30 . The radiation detector according to claim 29 , wherein the predetermined distance that separates the first and second electrode ranges between 100 μm and 500 μm.
31 . The radiation detector according to claim 1 , wherein the width of the first electrode defining the 3D trench and the diameter of the second electrode defining the 3D column are determined based on application requirements of voltage, resistance, selection of dopant, semiconductor material, or size of the semiconductor
32 . The radiation detector according to claim 1 , wherein the first electrode defining the 3D trench has a predetermined trench width of raging from 5 μm to 30 μm, and the second electrode defining the 3D column has a column diameter that ranges from 5 μm to 10 μm.
33 . The radiation detector according to claim 32 , wherein the first electrode defining the 3D trench has a predetermined trench width of about 10 μm, and the second electrode defining the 3D column has a column diameter of about 10 μm.
34 . The radiation detector according to claim 1 , wherein the first electrode defining the 3D trench has a predetermined trench width which defines a dead space equal to or less than 16% of the region of the bulk contained between the first and second electrodes.
35 . A multi-pixel radiation detector, comprising:
a plurality of adjacently positioned radiation detecting units that comprises: a semiconductor material having a bulk thickness and defining thereon a first surface opposite to a second surface, the second surface being separated from the first surface by said bulk thickness; a first electrode defining a three-dimensional (3D) trench and extending into the bulk from one (or both) of the first and second surfaces along the bulk thickness; and a second electrode defining a 3D column, the second electrode also extending into the bulk from one (or both) of the first and second surfaces along the bulk thickness, wherein the first electrode surrounds the second electrode such that the first and second electrodes are substantially parallel and concentric to each other, and wherein the first and second electrodes are separated from each other by a predetermined distance determined by a region of the bulk contained between the first and second electrodes, and wherein adjacent detecting units share at least part of the first electrode.
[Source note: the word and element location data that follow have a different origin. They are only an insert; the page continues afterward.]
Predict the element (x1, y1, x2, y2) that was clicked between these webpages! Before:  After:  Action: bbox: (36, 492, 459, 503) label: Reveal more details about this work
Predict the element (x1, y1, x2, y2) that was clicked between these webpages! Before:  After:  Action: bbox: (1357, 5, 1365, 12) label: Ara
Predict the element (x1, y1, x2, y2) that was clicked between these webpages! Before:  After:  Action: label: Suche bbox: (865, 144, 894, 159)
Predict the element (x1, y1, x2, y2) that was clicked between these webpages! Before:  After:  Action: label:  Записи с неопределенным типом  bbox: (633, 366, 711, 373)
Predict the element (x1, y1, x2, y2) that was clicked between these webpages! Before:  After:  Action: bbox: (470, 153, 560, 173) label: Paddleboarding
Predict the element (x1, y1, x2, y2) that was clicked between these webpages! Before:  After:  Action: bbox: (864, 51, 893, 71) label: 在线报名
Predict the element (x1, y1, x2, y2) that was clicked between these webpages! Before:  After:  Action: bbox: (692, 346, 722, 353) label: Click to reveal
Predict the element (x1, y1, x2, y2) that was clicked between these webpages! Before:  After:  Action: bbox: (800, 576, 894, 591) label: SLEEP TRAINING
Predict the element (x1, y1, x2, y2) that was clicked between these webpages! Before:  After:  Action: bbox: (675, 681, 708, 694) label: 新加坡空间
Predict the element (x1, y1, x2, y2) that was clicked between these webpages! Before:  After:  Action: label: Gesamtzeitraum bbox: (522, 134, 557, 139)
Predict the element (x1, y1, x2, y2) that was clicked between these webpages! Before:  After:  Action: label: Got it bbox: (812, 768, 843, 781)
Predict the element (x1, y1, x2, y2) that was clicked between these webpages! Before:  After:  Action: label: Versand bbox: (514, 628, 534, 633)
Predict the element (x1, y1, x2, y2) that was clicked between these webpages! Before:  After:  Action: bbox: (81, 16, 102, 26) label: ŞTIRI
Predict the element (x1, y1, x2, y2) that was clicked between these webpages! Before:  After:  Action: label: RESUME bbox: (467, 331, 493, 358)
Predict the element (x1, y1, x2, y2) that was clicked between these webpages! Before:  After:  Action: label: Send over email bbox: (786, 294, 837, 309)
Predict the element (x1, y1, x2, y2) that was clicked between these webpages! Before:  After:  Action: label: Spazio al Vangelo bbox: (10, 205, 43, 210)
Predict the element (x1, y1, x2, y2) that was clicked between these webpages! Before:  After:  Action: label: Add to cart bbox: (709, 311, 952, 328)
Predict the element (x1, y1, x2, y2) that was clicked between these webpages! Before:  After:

36 . The multi-pixel radiation detector according to claim 35 , wherein a distance between second electrodes of two adjacent radiation detecting units is equal to twice the predetermined distance separating the first and second electrodes plus the sum of the electrode thickness.
37 . A radiation detector system comprising the multi-pixel radiation detector according to claim 35 , an application-specific integrated circuit (ASIC) connected to the multi-pixel radiation detector operable to receive a signal from said multi-pixel radiation detector, and a microprocessor connected with the ASIC operable to control the ASIC.
38 . A strip radiation detector, comprising:
a plurality of radiation detecting units arranged next to each other, wherein each of the radiation detecting units includes one radiation detector according to claim 7 , and wherein adjacent detecting units share at least part of the first electrode.
39 . A method for fabricating a radiation detector, comprising:
providing a semiconductor material having a bulk thickness and defining thereon a first surface opposite to a second surface, the second surface being separated from the first surface by said bulk thickness; and forming, around the periphery of the bulk, a trench having a predetermined width and extending into the bulk from one (or both) of the first and second surfaces along the bulk thickness; forming, in the center of the bulk and at a predetermined distance from the trench, a hole also having the predetermined width and extending into the bulk from one (or both) of the first and second surfaces along the bulk thickness, doping the trench with either an n-type dopant or a p-type dopant and activating said trench dopant such that a first electrode is formed therein; and doping the hole with either the n-type dopant or the p-type dopant and activating said hole dopant such that a second electrode is formed therein.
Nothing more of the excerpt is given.